RECORDS FOR THIS EXERCISE:
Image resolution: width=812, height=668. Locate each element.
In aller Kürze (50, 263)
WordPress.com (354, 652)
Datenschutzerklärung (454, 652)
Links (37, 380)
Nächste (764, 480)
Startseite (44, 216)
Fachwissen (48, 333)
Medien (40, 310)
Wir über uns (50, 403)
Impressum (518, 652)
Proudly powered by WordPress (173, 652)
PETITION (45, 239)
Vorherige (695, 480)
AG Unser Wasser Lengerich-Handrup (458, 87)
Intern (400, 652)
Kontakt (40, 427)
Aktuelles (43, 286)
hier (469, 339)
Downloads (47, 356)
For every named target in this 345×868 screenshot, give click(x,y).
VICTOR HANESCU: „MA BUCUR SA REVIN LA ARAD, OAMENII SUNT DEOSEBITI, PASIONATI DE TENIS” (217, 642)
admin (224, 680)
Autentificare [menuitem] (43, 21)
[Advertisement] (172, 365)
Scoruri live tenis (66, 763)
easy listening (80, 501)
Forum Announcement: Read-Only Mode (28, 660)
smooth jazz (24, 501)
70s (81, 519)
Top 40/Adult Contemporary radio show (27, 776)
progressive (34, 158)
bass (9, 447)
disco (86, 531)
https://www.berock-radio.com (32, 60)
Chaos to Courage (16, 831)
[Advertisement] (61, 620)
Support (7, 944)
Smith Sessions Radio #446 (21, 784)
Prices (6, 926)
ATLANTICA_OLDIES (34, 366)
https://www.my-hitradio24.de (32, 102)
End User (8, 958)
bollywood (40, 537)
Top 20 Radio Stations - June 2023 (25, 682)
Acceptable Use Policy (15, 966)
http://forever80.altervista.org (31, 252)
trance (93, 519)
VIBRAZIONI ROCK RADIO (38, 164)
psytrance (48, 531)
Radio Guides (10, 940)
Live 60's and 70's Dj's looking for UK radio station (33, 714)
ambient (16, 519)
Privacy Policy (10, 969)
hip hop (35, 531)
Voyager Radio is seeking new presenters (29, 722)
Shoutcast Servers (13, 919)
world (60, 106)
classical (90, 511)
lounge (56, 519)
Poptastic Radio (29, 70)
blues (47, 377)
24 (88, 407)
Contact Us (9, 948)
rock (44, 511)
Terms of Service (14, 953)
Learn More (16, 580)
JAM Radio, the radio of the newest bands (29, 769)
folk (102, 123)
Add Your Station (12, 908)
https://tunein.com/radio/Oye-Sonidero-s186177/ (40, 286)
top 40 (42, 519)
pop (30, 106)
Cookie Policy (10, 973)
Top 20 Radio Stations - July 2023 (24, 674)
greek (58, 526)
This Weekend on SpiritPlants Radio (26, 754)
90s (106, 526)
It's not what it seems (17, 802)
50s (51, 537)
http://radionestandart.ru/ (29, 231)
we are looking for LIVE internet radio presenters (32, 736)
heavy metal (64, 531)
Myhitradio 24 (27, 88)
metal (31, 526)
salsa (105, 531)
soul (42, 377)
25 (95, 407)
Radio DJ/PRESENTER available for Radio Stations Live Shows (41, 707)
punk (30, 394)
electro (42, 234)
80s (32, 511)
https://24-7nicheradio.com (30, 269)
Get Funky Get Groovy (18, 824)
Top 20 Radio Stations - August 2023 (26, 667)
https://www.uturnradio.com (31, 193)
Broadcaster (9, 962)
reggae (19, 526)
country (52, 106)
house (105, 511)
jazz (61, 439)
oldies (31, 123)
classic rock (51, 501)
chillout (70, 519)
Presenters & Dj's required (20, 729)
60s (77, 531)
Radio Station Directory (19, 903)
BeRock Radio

STATED PROBLEM: Extract every line of the data above and reproduce each one unchanged, in its original order.

FINAL ANSWER:
Image resolution: width=812, height=668. Locate each element.
In aller Kürze (50, 263)
WordPress.com (354, 652)
Datenschutzerklärung (454, 652)
Links (37, 380)
Nächste (764, 480)
Startseite (44, 216)
Fachwissen (48, 333)
Medien (40, 310)
Wir über uns (50, 403)
Impressum (518, 652)
Proudly powered by WordPress (173, 652)
PETITION (45, 239)
Vorherige (695, 480)
AG Unser Wasser Lengerich-Handrup (458, 87)
Intern (400, 652)
Kontakt (40, 427)
Aktuelles (43, 286)
hier (469, 339)
Downloads (47, 356)
For every named target in this 345×868 screenshot, give click(x,y).
VICTOR HANESCU: „MA BUCUR SA REVIN LA ARAD, OAMENII SUNT DEOSEBITI, PASIONATI DE TENIS” (217, 642)
admin (224, 680)
Autentificare [menuitem] (43, 21)
[Advertisement] (172, 365)
Scoruri live tenis (66, 763)
easy listening (80, 501)
Forum Announcement: Read-Only Mode (28, 660)
smooth jazz (24, 501)
70s (81, 519)
Top 40/Adult Contemporary radio show (27, 776)
progressive (34, 158)
bass (9, 447)
disco (86, 531)
https://www.berock-radio.com (32, 60)
Chaos to Courage (16, 831)
[Advertisement] (61, 620)
Support (7, 944)
Smith Sessions Radio #446 (21, 784)
Prices (6, 926)
ATLANTICA_OLDIES (34, 366)
https://www.my-hitradio24.de (32, 102)
End User (8, 958)
bollywood (40, 537)
Top 20 Radio Stations - June 2023 (25, 682)
Acceptable Use Policy (15, 966)
http://forever80.altervista.org (31, 252)
trance (93, 519)
VIBRAZIONI ROCK RADIO (38, 164)
psytrance (48, 531)
Radio Guides (10, 940)
Live 60's and 70's Dj's looking for UK radio station (33, 714)
ambient (16, 519)
Privacy Policy (10, 969)
hip hop (35, 531)
Voyager Radio is seeking new presenters (29, 722)
Shoutcast Servers (13, 919)
world (60, 106)
classical (90, 511)
lounge (56, 519)
Poptastic Radio (29, 70)
blues (47, 377)
24 (88, 407)
Contact Us (9, 948)
rock (44, 511)
Terms of Service (14, 953)
Learn More (16, 580)
JAM Radio, the radio of the newest bands (29, 769)
folk (102, 123)
Add Your Station (12, 908)
https://tunein.com/radio/Oye-Sonidero-s186177/ (40, 286)
top 40 (42, 519)
pop (30, 106)
Cookie Policy (10, 973)
Top 20 Radio Stations - July 2023 (24, 674)
greek (58, 526)
This Weekend on SpiritPlants Radio (26, 754)
90s (106, 526)
It's not what it seems (17, 802)
50s (51, 537)
http://radionestandart.ru/ (29, 231)
we are looking for LIVE internet radio presenters (32, 736)
heavy metal (64, 531)
Myhitradio 24 (27, 88)
metal (31, 526)
salsa (105, 531)
soul (42, 377)
25 (95, 407)
Radio DJ/PRESENTER available for Radio Stations Live Shows (41, 707)
punk (30, 394)
electro (42, 234)
80s (32, 511)
https://24-7nicheradio.com (30, 269)
Get Funky Get Groovy (18, 824)
Top 20 Radio Stations - August 2023 (26, 667)
https://www.uturnradio.com (31, 193)
Broadcaster (9, 962)
reggae (19, 526)
country (52, 106)
house (105, 511)
jazz (61, 439)
oldies (31, 123)
classic rock (51, 501)
chillout (70, 519)
Presenters & Dj's required (20, 729)
60s (77, 531)
Radio Station Directory (19, 903)
BeRock Radio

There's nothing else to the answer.